Over the last year, a Northeast Climate Change Working Group was established to guide project efforts and provide regional exchange of current information and priorities to and from state fish and wildlife agencies.  Monthly coordination with states provided NECASC (and other regional partner) updates to state fish and wildlife agency State Wildlife Action Plan (SWAP) coordinators and members of the Northeast Fish and Wildlife Diversity Technical Committee (NEFWDTC).  Information on their climate change needs was solicited monthly as we facilitated discussion on current state efforts and needs.  Follow up with individual state staff provided more detailed information.  Together with the results of the SWAP Synthesis (of the 14 State Wildlife Action Plans), as well as the Association of Fish and Wildlife Agency (AFWA) national survey, we continued to identify barriers and needs for climate change information in the northeast.   We presented this information monthly, and at fall 2018 and 2019 spring annual meetings of Northeast Association of Fish and Wildlife Agencies (NEAFWA) conference and the NEFWDTC committee meeting in order to refine and summarize their needs.

Results from the 2018-2019 coordination with states and detailed review of the 2018 AFWA national survey indicate that northeast states highest priority information needs include terrestrial and aquatic habitat connectivity and conservation, invasive species, and sea level rise. Adaptive capacity and tracking of phenology, precipitation, temperature changes drought, water quality/quantity, and effectiveness measures and recreational values are all identified as information needs as well.  Northeast states indicated that their lowest priority climate-related information needs were fire and green infrastructure, although specific questions about solar installations displacing natural wildlife habitats are emerging.

Northeast states indicate that lack of staff time, expertise, capacity and funding are the key barriers inhibiting development and implementation of adaptation efforts.  They most wanted climate change information delivered via syntheses products as well as workshops/webinars and local training.  Northeast states indicated that at least half the states had conducted species and/or habitat vulnerability assessments and incorporated CC adaptation into agency management plans, primarily the SWAP. We also learned that the 14 northeast states rely heavily on NECASC for CC information.  Specifically, multiple states expressed use of the 2015 DOI Northeast Climate Science Center report (Staudinger et al. 2015) and all referred to it in their 2015 SWAP revisions.

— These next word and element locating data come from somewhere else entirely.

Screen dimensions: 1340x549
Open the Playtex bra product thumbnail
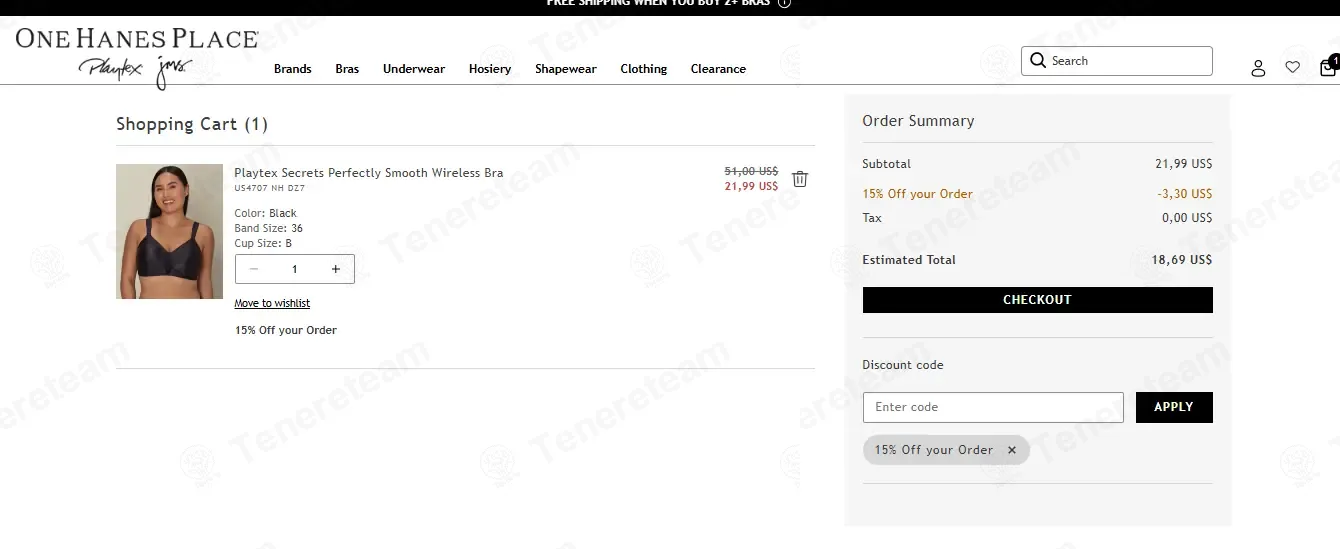click(169, 231)
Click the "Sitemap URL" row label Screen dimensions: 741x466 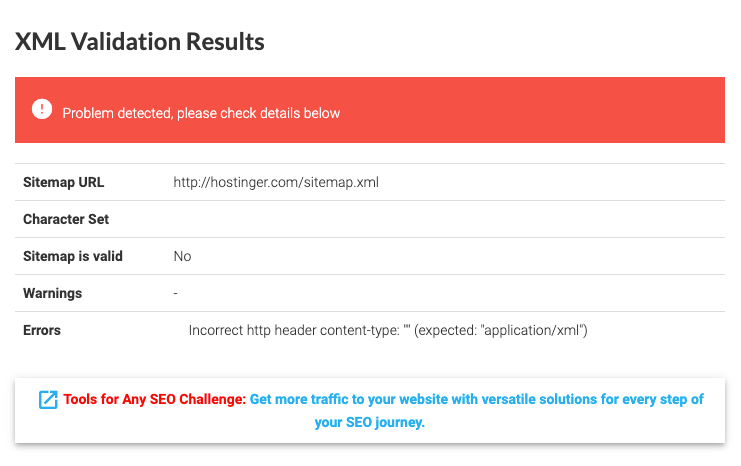63,183
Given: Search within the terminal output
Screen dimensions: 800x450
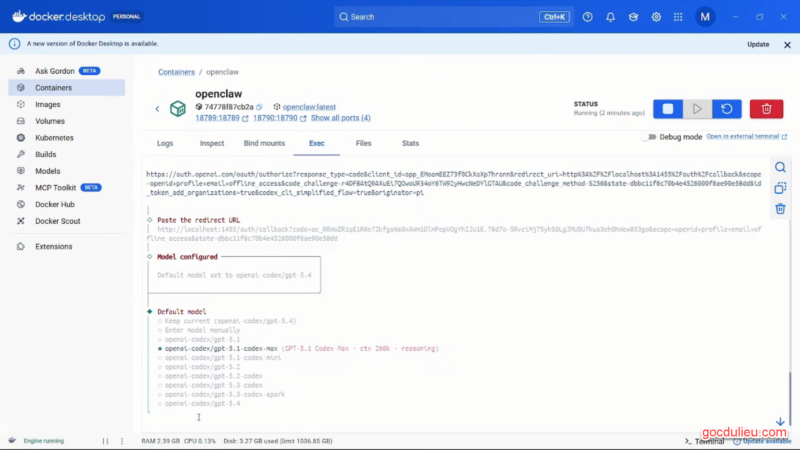Looking at the screenshot, I should [x=781, y=167].
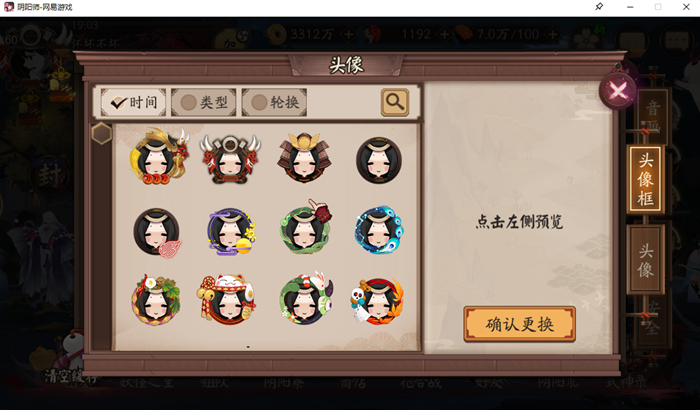Image resolution: width=700 pixels, height=410 pixels.
Task: Switch to the 头像框 side tab
Action: (646, 179)
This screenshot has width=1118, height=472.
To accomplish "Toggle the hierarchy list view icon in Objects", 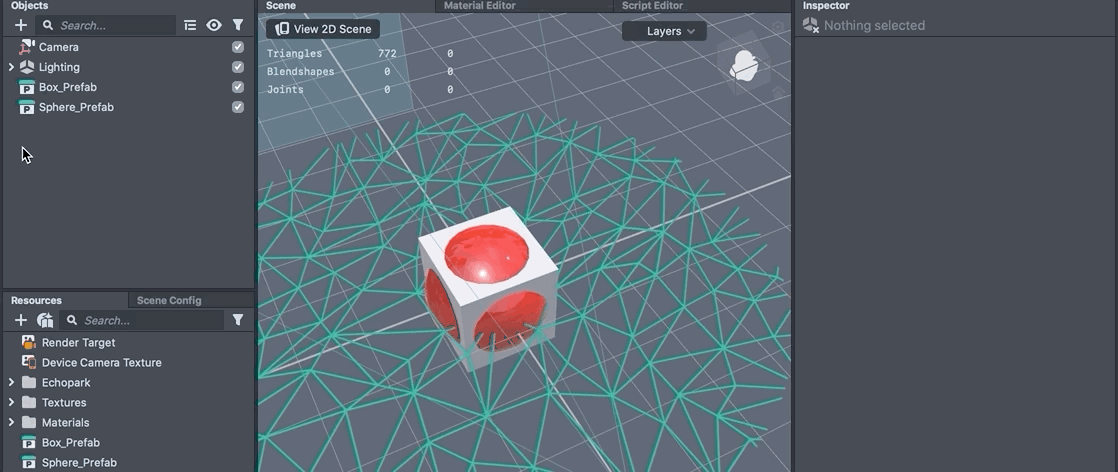I will coord(190,25).
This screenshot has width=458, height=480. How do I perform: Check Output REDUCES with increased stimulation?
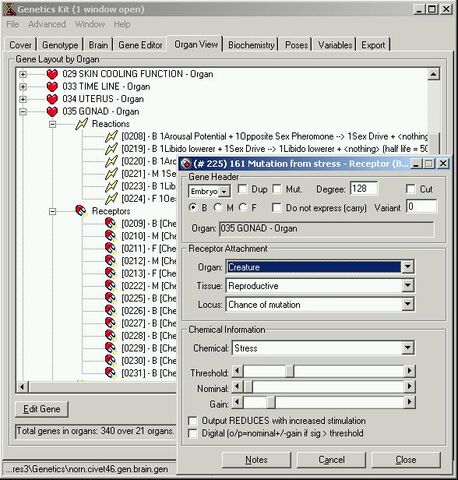click(193, 421)
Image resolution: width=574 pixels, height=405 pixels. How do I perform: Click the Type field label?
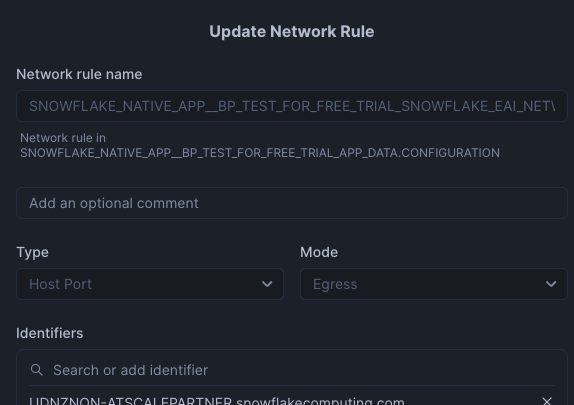(x=33, y=253)
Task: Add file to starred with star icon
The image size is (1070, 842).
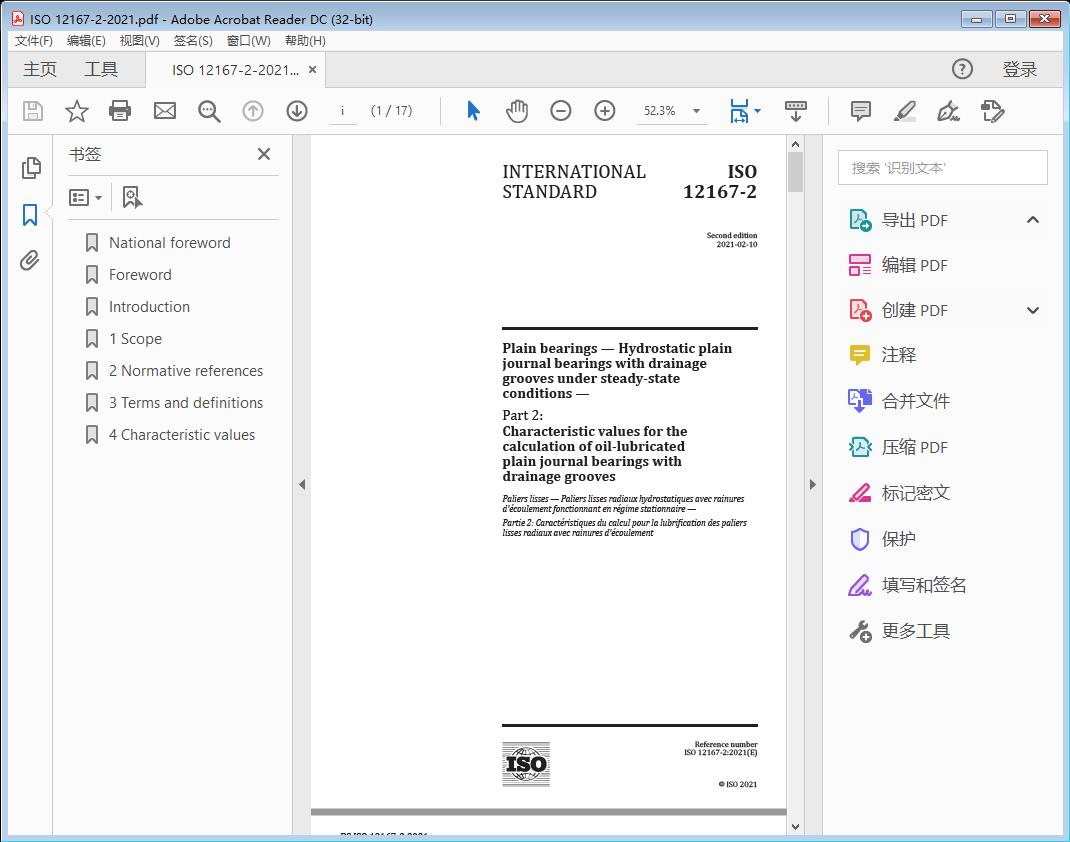Action: (76, 111)
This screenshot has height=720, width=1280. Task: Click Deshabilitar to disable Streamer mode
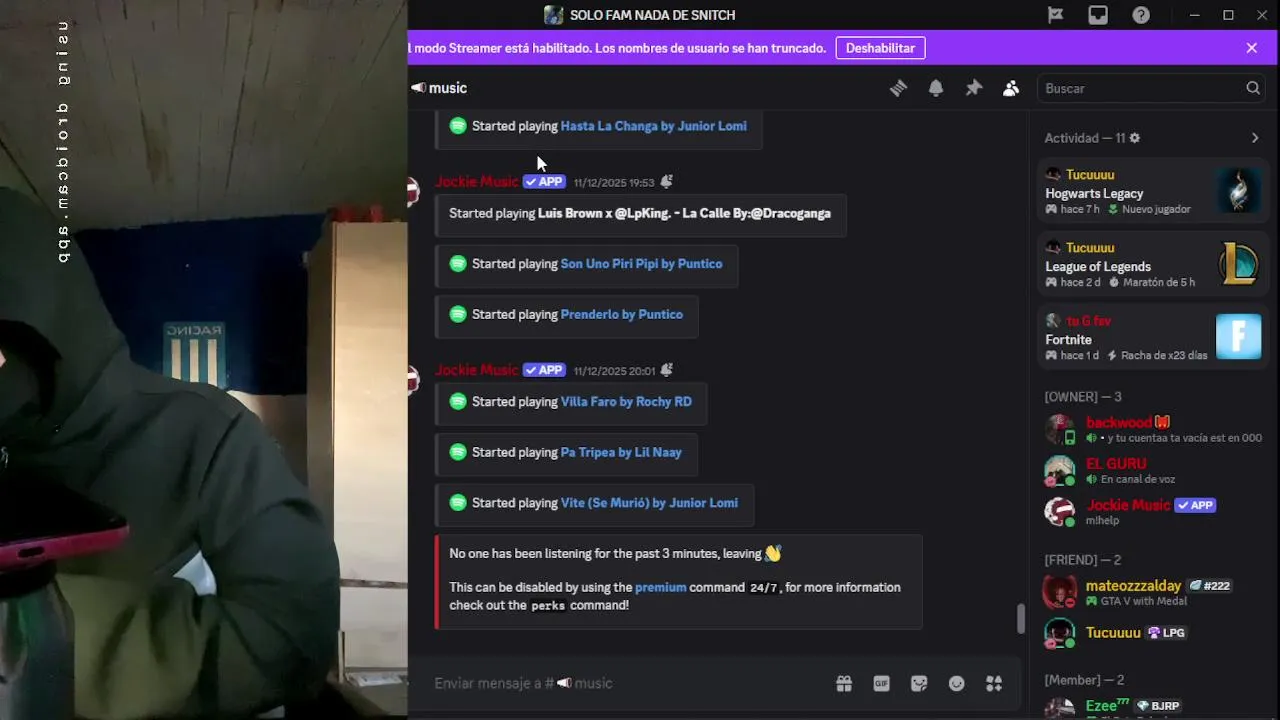pos(880,48)
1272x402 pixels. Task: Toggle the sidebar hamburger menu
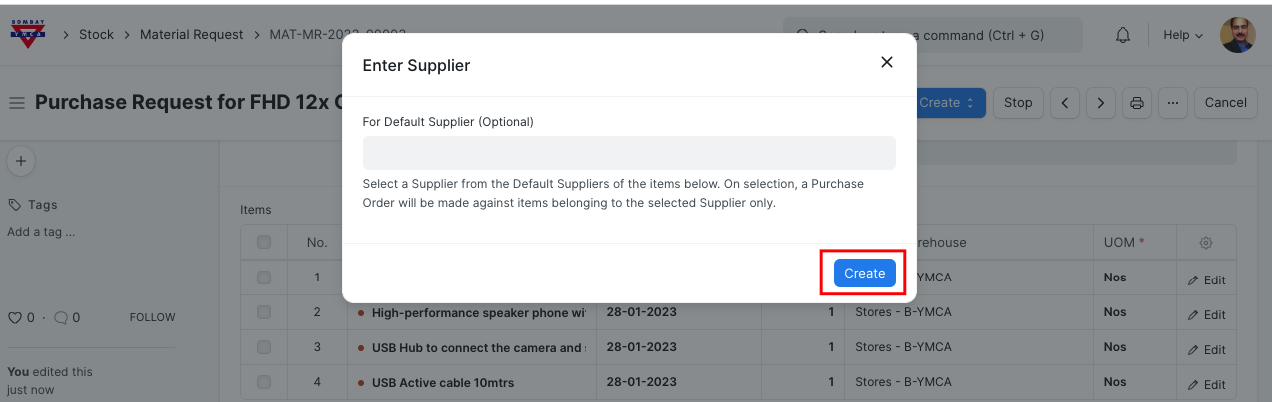coord(17,103)
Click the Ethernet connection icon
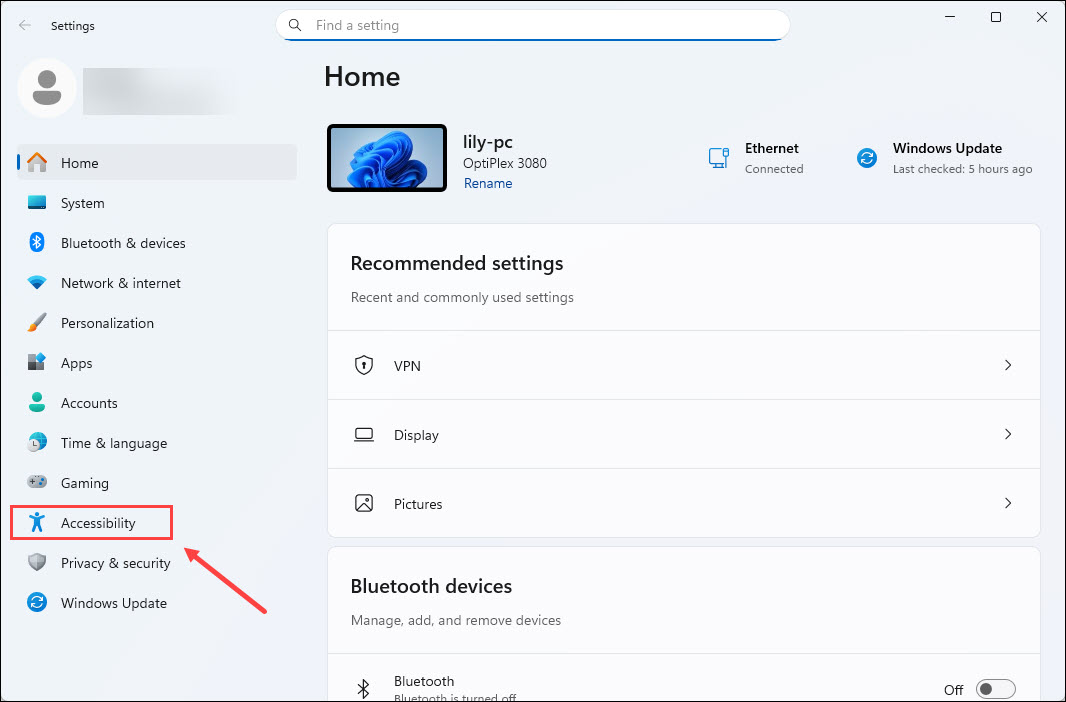 (x=718, y=158)
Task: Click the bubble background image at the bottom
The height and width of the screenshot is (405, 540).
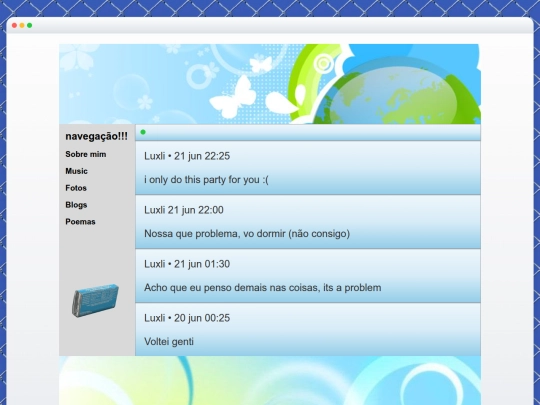Action: pos(270,381)
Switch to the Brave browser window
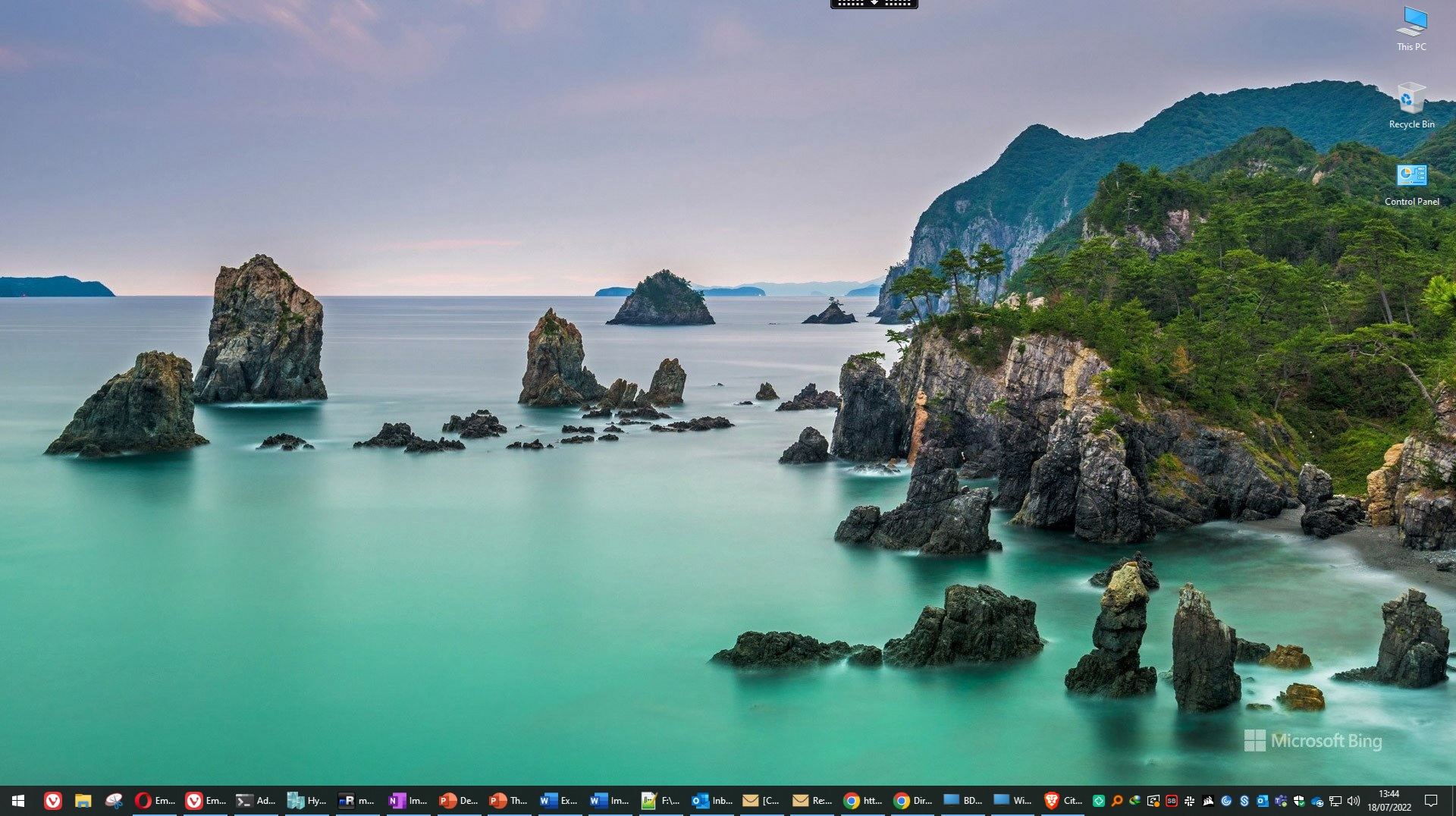The width and height of the screenshot is (1456, 816). [1063, 801]
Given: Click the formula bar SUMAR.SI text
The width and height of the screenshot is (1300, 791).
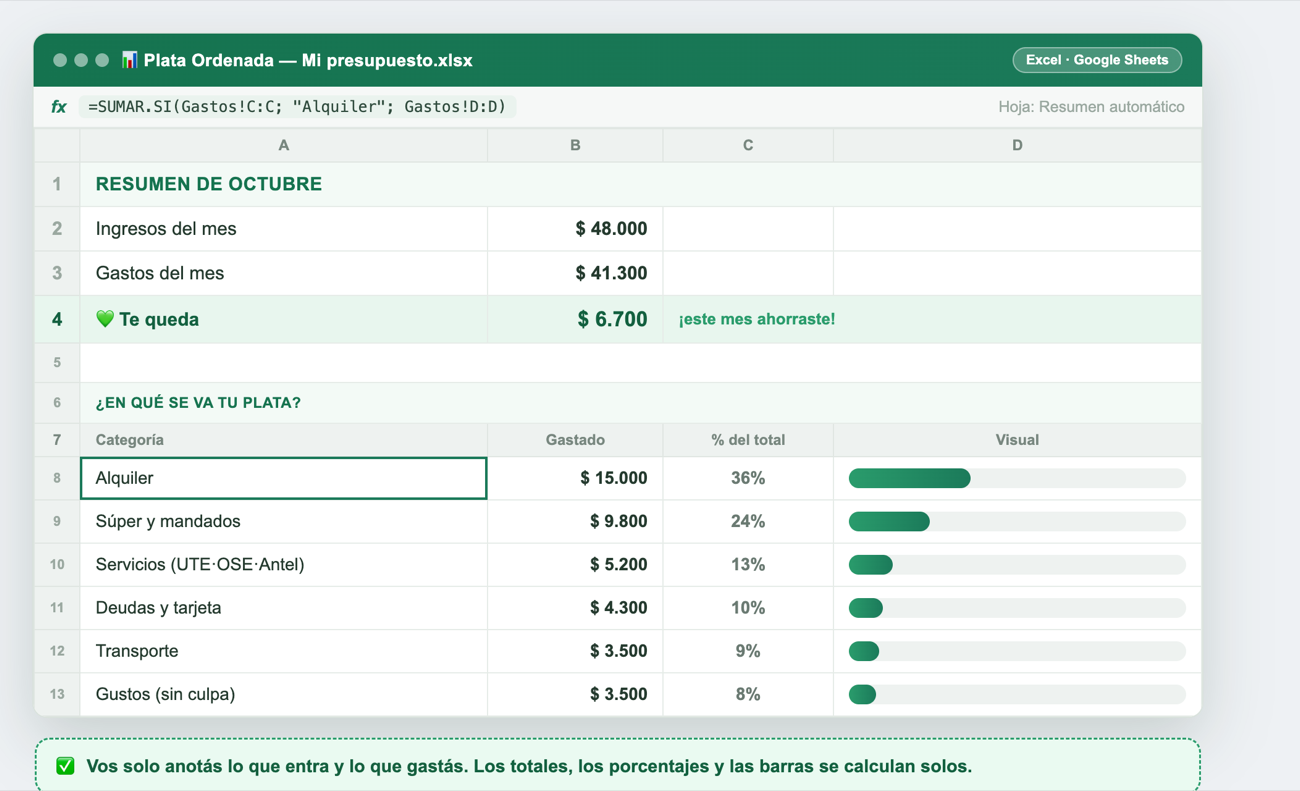Looking at the screenshot, I should point(297,107).
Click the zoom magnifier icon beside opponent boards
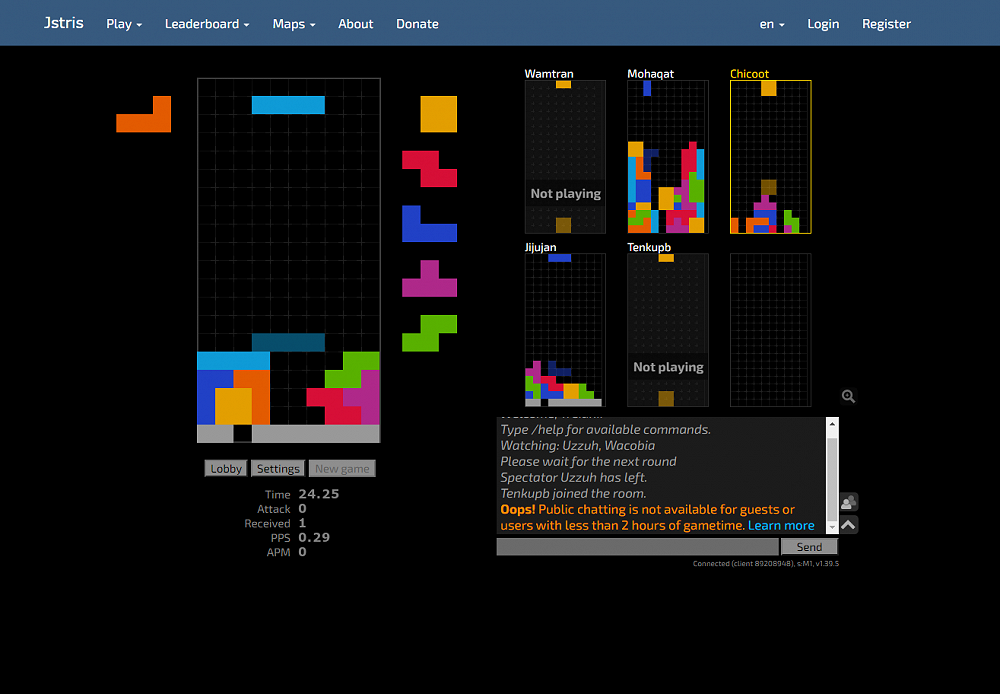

Karen Terwilliger, a career natural resource professional with 40 years of experience working in the federal, state, and private sectors received the 2019 Robert McDowell Award for Conservation Management Excellence, the highest honor awarded by the Northeast Association of Fish and Wildlife Agencies. Ms. Terwilliger is the founder and principal of Terwilliger Consulting, Inc., based in Virginia, on the Delmarva Peninsula. Karen has offered her expertise and leadership to numerous organizations including The Wildlife Society, the Association of Fish and Wildlife Agencies, and her local land trust. She has developed 5 states’ wildlife action plans and has led or made significant contributions to the production of numerous comprehensive conservation plans on behalf of states in the Northeast and country. Her most recent projects include developing Regional Species of Conservation need for both the Northeast and Southeast, encompassing 29 states as well as promoting the inclusion of climate change adaptation strategies at multiple planning levels.